La preuve, dès les années 70, si on reprend l’exemple de l’énergie, des campagnes de publicité ont incité les Français à lutter contre le gaspillage. Depuis d’autres campagnes publiques ont incité à une consommation plus responsable dans ce domaine de l’énergie mais aussi dans d’autres domaines comme l’alimentation. Dans le même temps, les mentions obligatoires se sont multipliées : « l’abus d’alcool est dangereux pour la santé »,  « manger bouger », « un crédit vous engage et doit être remboursé », « l’énergie est notre avenir, économisons la »… Si leur efficacité est sans doute limitée, elles ont déjà le mérite d’exister et d’inviter les consommateurs à une certaine prise de distance.

Mais qu’en est-il des marques commerciales qui nous parlent réellement de limiter notre consommation ? Il en existe quelques exemples. Il y a 8 ans, Heineken signait une campagne très réussie, « moderate drinkers wanted », qui faisait l’apologie d’une consommation modérée et dans laquelle le héros du film refusait une bière de la marque. Depuis, on peut citer la campagne pour Renault Captur qui pendant tout le film montre des situations dans lesquelles on a l’habitude d’utiliser la voiture et où finalement on ne va pas l’utiliser. Le message final « c’est quand même bien de ne pas s’en servir tout le temps » souligne habilement que nos habitudes d’utilisation de la voiture peuvent changer. Troisième exemple, Orange a proposé deux années de suite de mettre à l’honneur son offre de téléphones reconditionnés à l’occasion de Noël. Sur un marché où l’impact est très lié aux téléphones eux-mêmes et à leur fabrication, amplifier la tendance du reconditionné permet de promouvoir une consommation plus responsable.

Ces exemples ne sont pas légion et ne doivent pas être l’arbre qui cache la forêt, quelques goûtes de sobriété dans un océan de consommation débridée. Mais ils sont intéressants parce qu’ils ont marqué les esprits. En jouant sur un paradoxe ou sur un message inattendu, ils sont sortis du lot et ont su capter notre attention. Ils montrent que les techniques de la publicité peuvent être au service d’autres objectifs que ceux qu’on leur prête habituellement. Ils déplacent la limite entre ce que les citoyens acceptent et ce qu’ils refusent, et entrainent toute la communication à être plus responsable. 

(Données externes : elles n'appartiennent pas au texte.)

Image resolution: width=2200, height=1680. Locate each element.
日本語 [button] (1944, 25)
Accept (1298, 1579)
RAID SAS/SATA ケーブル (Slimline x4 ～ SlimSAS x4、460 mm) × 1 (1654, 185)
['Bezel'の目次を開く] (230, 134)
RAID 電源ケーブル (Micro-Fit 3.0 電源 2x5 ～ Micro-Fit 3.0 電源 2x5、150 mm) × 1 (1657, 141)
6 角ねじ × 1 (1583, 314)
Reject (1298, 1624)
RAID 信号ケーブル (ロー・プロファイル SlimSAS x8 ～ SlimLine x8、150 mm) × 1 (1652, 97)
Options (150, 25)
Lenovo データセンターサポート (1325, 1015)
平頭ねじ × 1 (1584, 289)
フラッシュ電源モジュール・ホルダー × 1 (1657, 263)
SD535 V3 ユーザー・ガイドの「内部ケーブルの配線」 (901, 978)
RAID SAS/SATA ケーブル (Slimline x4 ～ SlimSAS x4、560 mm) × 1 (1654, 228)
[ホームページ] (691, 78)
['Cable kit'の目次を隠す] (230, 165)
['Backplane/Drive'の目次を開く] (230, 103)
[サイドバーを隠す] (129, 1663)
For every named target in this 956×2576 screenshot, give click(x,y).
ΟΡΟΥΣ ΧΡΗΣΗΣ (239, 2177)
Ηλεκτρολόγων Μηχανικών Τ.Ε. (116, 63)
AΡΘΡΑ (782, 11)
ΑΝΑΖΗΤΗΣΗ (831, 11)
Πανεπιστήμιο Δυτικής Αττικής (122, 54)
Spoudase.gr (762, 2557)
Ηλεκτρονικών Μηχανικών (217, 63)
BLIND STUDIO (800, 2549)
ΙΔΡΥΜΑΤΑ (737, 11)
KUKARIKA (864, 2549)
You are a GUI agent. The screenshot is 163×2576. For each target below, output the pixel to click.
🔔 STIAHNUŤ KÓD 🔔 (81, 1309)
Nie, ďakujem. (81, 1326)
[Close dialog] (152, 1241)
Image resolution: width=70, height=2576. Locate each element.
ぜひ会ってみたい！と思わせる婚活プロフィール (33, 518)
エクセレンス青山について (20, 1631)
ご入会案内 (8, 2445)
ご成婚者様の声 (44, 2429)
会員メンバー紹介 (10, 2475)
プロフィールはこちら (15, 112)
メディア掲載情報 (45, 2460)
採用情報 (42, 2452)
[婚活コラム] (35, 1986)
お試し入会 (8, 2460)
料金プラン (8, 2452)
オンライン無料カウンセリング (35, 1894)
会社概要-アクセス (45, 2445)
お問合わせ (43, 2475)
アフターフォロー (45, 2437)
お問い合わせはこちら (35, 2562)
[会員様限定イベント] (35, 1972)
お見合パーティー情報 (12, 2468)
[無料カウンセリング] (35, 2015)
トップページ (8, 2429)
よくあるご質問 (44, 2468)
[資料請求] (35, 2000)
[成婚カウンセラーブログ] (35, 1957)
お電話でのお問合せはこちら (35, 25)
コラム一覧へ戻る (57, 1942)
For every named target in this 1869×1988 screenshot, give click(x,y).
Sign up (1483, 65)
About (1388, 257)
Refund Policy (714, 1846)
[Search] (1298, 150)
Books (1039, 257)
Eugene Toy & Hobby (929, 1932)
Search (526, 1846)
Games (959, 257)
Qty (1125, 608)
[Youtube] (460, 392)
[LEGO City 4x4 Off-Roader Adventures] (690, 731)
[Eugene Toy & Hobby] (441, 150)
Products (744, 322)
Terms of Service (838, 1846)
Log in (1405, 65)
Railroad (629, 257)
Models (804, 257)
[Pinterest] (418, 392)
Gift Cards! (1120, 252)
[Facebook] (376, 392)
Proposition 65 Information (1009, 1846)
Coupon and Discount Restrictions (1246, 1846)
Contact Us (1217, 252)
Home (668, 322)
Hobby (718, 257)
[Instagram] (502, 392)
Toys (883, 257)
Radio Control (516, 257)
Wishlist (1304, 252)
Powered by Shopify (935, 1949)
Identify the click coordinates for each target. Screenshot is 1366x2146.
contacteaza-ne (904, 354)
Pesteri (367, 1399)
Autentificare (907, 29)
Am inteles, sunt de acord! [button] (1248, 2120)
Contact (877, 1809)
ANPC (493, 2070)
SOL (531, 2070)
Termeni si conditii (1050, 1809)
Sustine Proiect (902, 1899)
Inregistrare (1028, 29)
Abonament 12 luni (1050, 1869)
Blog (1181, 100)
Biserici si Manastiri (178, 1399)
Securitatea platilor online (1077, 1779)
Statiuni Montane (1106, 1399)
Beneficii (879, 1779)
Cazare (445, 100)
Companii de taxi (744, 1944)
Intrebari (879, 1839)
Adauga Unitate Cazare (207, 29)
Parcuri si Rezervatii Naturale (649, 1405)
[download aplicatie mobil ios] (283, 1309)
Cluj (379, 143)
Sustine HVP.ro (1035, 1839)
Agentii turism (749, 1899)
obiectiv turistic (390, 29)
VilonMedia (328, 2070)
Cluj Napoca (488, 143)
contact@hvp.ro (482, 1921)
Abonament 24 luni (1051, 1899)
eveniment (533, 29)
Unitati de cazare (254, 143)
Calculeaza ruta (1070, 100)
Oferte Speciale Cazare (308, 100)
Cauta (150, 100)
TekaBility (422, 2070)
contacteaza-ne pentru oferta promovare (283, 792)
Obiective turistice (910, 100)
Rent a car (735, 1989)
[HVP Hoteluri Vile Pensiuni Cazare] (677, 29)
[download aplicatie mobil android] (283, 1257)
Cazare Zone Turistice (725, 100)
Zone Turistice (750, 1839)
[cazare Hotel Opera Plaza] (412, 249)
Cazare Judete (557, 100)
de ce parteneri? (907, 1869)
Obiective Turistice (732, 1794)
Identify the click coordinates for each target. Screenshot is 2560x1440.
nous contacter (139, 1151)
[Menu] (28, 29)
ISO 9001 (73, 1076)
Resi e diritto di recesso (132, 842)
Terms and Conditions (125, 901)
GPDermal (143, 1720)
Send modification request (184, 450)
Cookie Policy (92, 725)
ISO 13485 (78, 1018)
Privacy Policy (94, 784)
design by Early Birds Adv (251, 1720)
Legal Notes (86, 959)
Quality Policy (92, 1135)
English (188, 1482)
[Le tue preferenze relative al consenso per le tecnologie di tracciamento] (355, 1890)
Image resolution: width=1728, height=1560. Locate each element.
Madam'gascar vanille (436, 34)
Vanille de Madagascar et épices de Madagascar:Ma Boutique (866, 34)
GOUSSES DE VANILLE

Oui la pub fait vendre mais la pub sait aussi épouser l’époque et ses besoins, accompagner ses transformations, changer le regard des gens, modifier les comportements, ringardiser certaines pratiques et créer l’engouement autour d’autres imaginaires. Elle sait aussi susciter le débat comme l’a montré la campagne de l’ADEME avec ses « dévendeurs » qui nous invitaient avant d’acheter à nous demander si nous en avions vraiment besoin, campagne lancée opportunément juste au moment du black Friday.

Le point commun à toutes ces campagnes que nous venons d’évoquer c’est qu’elles traitent de la sobriété ou des sobriétés mais sans utiliser le mot de sobriété. Sans doute à raison car si l’idée est nécessaire le mot peut être clivant. Certains y voient un synonyme de décroissance, d’autres une austérité qui serait imposée à ceux qui font déjà des efforts quotidiens pour boucler leurs fins de mois.

Pour imaginer un monde plus sobre et en faire la promotion, il semble nécessaire de contourner ce mot de sobriété. Trois sources d’inspiration pour traduire l’idée de sobriété en communication et aller au-delà du mot lui-même. 

Tout d’abord, référons-nous à Thomas Princen qui explique dans « The logic of sufficiency » paru en 2005 que dans un monde aux ressources limitées l’attribution des ressources en fonction des besoins de chacun est la seule solution rationnelle et efficace. Cette réflexion nous invite à distinguer besoins et désirs pour revenir dans le cadre des limites planétaires que nous n’aurions jamais dépassé si nous nous étions tenus à ce principe de « sufficiency ». 

Autre source d’inspiration, la tribune de Dominique Méda qui suggère de remplacer le terme « sobriété » par celui de « nouvelles abondances ». Parler de la sobriété sans parler de ce qu’elle nous permet de gagner en termes de liens, de santé, de savoirs,… c’est s’enfermer dans un discours où les citoyens auront toujours l’impression d’être condamnés à y perdre. 

Enfin, et puisque nous sommes aussi dans le monde du visible, terminons par l’injonction de l’architecte Ludwig Mies van der Rohe pionnier du modernisme : « less is more ». Giorgio Armani en a fait sa devise pour exprimer en trois mots la forme la plus aboutie de l’élégance. 

La sobriété peut donc devenir désirable et la publicité peut envisager d’en faire la promotion à la condition qu’elle soit équitablement répartie, qu’elle s’accompagne de bénéfices rationnels et émotionnels et qu’elle coïncide avec une recherche du beau et du bien.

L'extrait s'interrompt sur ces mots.